DOKUMENTAUSZUG:
Noch befindet sich kein Geld im Topf, aber eine neue Organisation wurde schon mal aus der Taufe gehoben: die „Konsultativgruppe zur Hilfe für die Ärmsten“. Zusagen über 200 Millionen US-Dollar gebe es bereits, sagte der Weltbankvizepräsident und Vorsitzende der Konsultativgruppe, Ismail Serageldin – wenig mehr, als zwei Eurofighter kosten. Zu den Einzahlern gehören die EU-Kommission, die Afrikanische und die Asiatische Entwicklungsbank, Frankreich und die USA. Die Weltbank selbst will 30 Millionen Dollar als Startkapital zuschießen.

Die Weltbank schließt sich damit an erfolgreiche Vorbilder an, insbesondere die sogenannte Bank der Armen, die Grameen Bank in Bangladesch. Deren Gründer, Muhammad Yunus, sitzt einer Expertenrunde vor, die die neue Beratungsgruppe beraten soll.

ROHDATEN:
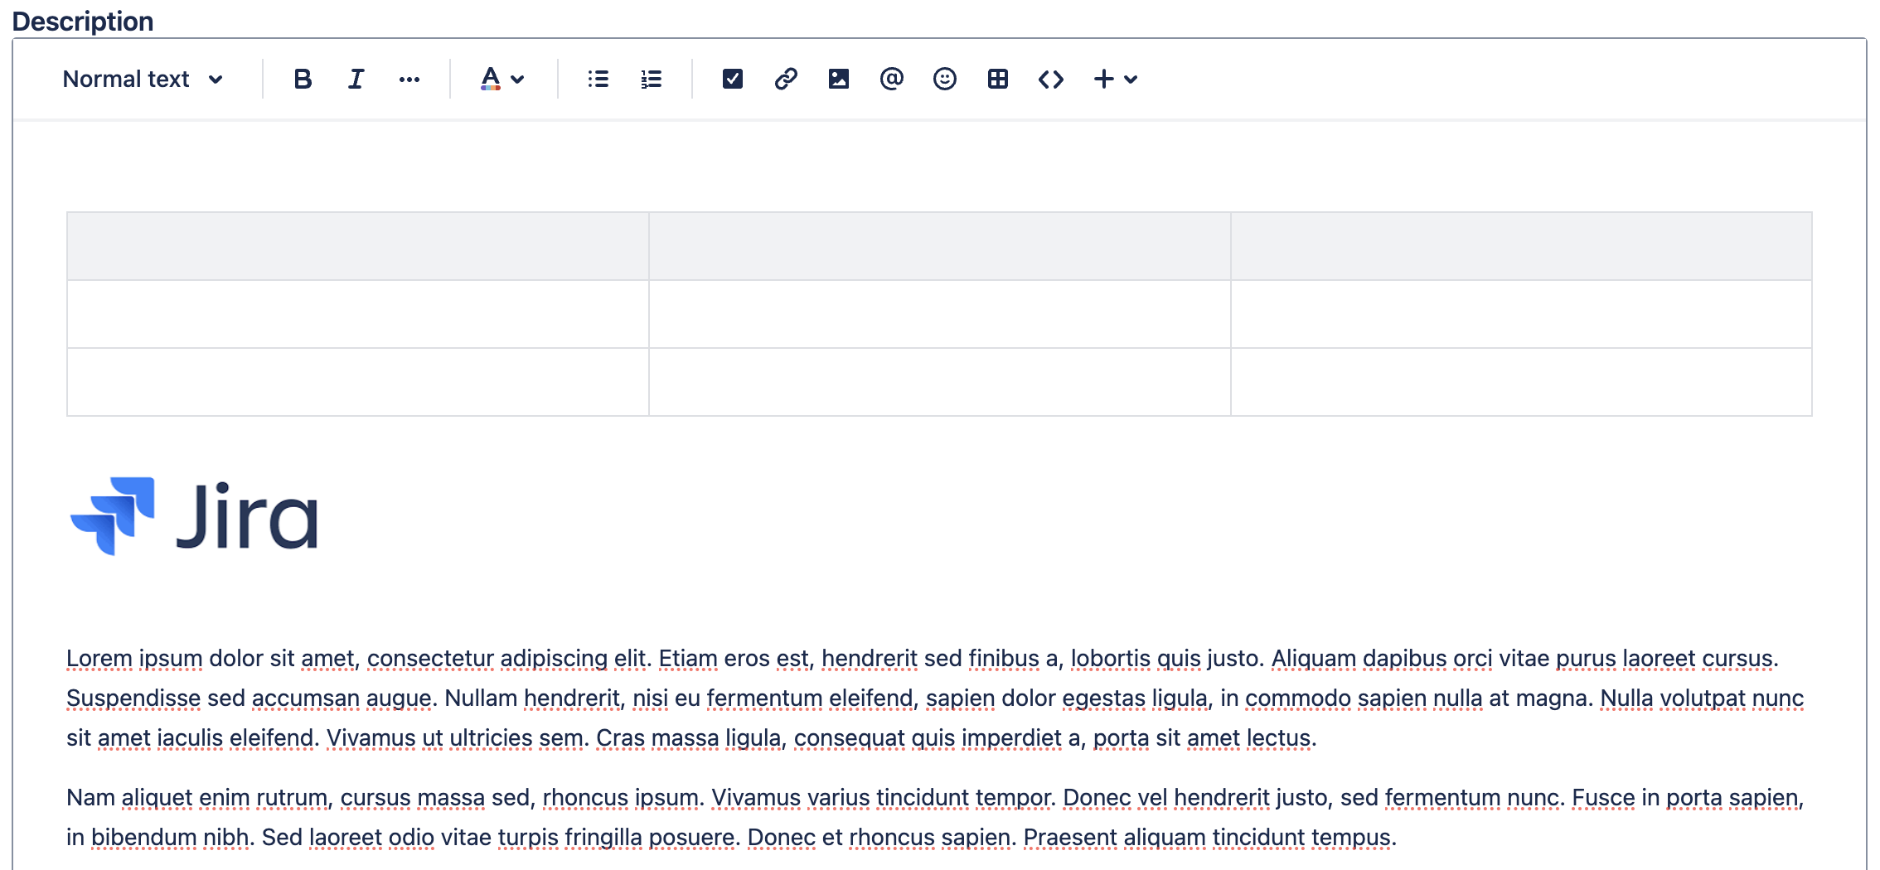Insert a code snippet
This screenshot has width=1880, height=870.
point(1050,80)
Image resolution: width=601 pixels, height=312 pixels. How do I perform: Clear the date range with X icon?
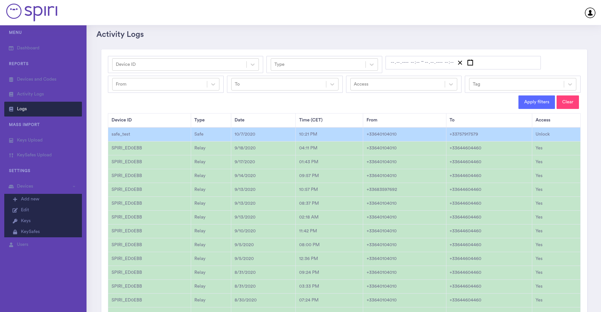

AUFGABENSTELLUNG: Schreiben Sie den obigen Dokumentauszug über die neue Konsultativgruppe der Weltbank vollständig und unverändert heraus.

DIE ANTWORT:
Noch befindet sich kein Geld im Topf, aber eine neue Organisation wurde schon mal aus der Taufe gehoben: die „Konsultativgruppe zur Hilfe für die Ärmsten“. Zusagen über 200 Millionen US-Dollar gebe es bereits, sagte der Weltbankvizepräsident und Vorsitzende der Konsultativgruppe, Ismail Serageldin – wenig mehr, als zwei Eurofighter kosten. Zu den Einzahlern gehören die EU-Kommission, die Afrikanische und die Asiatische Entwicklungsbank, Frankreich und die USA. Die Weltbank selbst will 30 Millionen Dollar als Startkapital zuschießen.

Die Weltbank schließt sich damit an erfolgreiche Vorbilder an, insbesondere die sogenannte Bank der Armen, die Grameen Bank in Bangladesch. Deren Gründer, Muhammad Yunus, sitzt einer Expertenrunde vor, die die neue Beratungsgruppe beraten soll.